%%

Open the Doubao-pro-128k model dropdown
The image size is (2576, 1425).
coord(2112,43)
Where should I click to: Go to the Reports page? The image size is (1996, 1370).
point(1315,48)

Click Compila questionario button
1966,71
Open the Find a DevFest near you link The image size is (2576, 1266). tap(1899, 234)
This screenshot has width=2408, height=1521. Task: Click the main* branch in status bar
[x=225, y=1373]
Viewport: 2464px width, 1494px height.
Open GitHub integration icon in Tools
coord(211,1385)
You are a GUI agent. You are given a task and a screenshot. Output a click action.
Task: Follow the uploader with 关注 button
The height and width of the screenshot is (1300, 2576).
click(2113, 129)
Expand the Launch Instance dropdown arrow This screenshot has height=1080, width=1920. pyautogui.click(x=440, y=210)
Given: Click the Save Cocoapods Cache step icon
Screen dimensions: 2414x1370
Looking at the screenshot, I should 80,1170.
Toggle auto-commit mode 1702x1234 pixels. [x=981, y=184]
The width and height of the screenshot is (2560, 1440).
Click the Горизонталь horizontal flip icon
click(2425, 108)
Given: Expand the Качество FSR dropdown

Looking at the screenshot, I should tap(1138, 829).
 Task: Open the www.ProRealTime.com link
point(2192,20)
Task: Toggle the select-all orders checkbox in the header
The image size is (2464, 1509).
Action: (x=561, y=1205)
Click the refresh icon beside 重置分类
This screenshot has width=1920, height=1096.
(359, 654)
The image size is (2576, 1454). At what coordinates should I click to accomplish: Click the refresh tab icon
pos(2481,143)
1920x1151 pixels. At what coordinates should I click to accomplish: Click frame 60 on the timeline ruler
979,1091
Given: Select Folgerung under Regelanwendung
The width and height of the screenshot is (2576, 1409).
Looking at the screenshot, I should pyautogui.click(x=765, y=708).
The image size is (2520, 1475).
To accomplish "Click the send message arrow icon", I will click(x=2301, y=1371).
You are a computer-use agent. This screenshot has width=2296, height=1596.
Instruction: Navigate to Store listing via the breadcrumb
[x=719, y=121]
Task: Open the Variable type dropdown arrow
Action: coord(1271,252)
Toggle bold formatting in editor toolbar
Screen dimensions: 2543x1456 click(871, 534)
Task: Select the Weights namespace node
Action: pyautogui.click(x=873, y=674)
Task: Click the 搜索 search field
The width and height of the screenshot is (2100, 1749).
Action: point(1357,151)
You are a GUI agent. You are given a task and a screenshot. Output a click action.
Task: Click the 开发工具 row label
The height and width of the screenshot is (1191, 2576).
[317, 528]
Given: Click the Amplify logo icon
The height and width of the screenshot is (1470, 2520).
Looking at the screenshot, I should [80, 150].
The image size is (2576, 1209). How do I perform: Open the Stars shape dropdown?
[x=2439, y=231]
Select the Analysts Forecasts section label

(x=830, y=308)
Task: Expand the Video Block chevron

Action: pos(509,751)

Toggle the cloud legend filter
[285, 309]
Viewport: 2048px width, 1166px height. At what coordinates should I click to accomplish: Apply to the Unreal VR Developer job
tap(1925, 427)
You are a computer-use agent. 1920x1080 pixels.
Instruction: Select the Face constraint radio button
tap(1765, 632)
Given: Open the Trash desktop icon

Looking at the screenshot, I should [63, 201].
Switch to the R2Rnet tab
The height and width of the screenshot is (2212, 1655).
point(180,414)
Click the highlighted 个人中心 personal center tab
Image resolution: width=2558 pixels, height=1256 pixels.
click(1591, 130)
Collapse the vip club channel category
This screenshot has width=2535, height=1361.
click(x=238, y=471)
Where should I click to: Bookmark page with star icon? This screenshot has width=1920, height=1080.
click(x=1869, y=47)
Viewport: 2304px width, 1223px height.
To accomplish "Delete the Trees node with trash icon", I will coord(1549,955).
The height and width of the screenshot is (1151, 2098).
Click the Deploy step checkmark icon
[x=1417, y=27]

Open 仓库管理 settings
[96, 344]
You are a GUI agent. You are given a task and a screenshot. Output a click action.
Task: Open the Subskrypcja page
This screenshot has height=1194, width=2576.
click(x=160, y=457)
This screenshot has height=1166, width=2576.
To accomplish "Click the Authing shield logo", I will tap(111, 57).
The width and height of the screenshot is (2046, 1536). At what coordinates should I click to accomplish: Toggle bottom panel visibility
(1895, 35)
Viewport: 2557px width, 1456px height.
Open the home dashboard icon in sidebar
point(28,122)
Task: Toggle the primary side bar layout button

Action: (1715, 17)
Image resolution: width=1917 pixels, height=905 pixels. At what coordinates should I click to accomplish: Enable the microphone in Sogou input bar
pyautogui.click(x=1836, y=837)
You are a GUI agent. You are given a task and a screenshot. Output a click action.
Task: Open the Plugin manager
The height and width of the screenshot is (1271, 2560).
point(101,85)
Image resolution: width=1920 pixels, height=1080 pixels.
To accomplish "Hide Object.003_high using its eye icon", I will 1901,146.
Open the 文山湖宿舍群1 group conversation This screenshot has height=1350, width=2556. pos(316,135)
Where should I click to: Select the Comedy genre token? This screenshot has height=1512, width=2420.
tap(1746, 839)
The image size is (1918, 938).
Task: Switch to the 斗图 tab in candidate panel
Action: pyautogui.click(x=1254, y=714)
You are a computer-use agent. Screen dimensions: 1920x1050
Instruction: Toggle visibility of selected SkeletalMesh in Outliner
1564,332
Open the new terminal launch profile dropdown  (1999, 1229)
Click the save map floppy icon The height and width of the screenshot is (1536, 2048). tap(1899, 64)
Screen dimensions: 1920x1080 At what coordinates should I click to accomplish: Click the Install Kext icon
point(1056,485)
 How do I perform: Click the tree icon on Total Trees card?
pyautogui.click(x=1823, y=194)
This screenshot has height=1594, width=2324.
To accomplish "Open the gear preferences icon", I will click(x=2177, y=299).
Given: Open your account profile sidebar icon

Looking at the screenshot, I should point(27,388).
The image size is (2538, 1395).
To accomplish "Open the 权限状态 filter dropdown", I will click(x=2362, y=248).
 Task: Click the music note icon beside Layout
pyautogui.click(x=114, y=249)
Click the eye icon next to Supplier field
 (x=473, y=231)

%%

PROBLEM STATEMENT:
Once you have identified the lines above that contain "computer", copy each of them.

FINISHED EXERCISE:
You are a computer-use agent. This screenshot has width=2296, height=1596.
You are a computer-use agent. 1920x1080 pixels.
You are a computer-use agent. Screen dimensions: 1920x1050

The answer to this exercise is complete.